● **WHAT YOU HAVE TO DO**: Copy out everything from the line containing "Save file with the floppy disk icon" down to the line containing "coord(110,87)", keeping every line. Shift each coordinate in the answers by -40.
** Start of DATA LISTING **
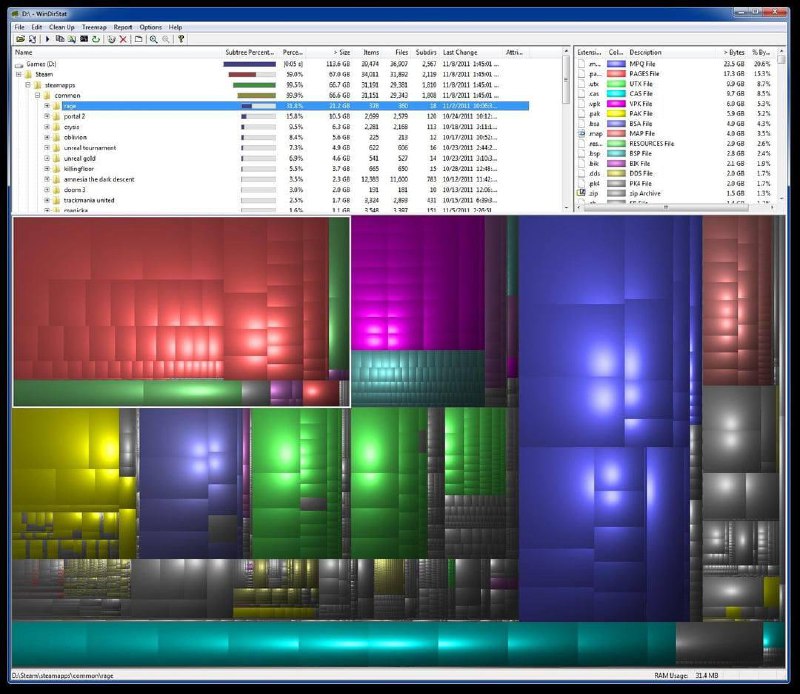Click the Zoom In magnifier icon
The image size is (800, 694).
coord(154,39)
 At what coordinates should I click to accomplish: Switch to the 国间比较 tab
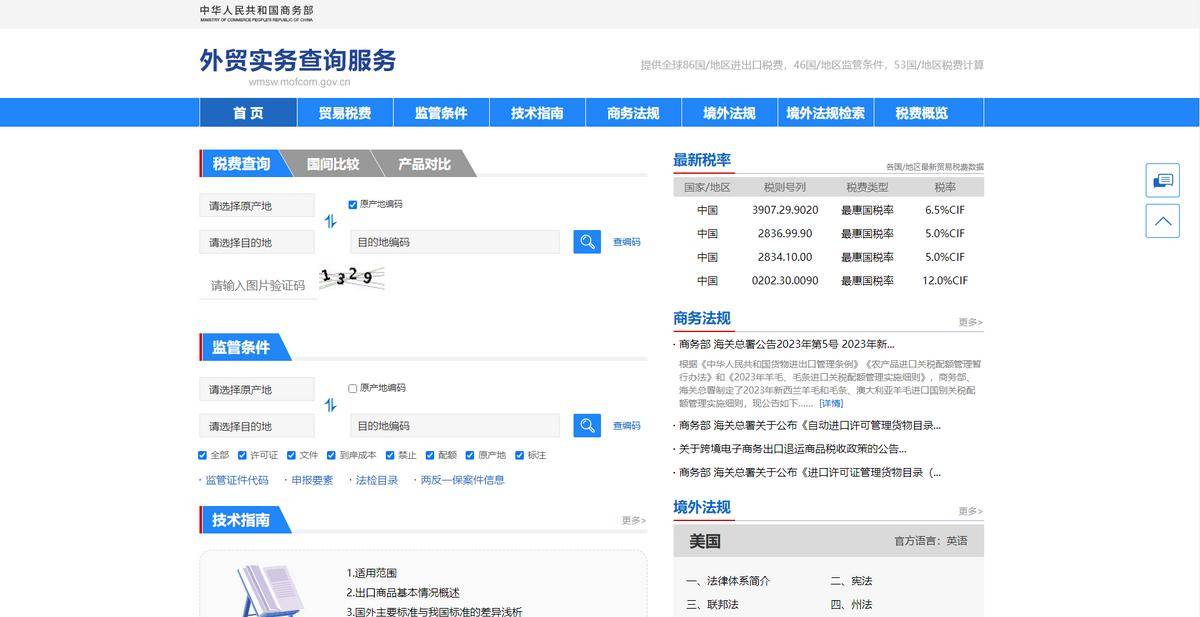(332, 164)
** End of DATA LISTING **
** Start of DATA LISTING **
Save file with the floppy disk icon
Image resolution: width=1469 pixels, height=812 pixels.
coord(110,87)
** End of DATA LISTING **
● **THE RESPONSE**:
Save file with the floppy disk icon
Image resolution: width=1469 pixels, height=812 pixels.
coord(70,47)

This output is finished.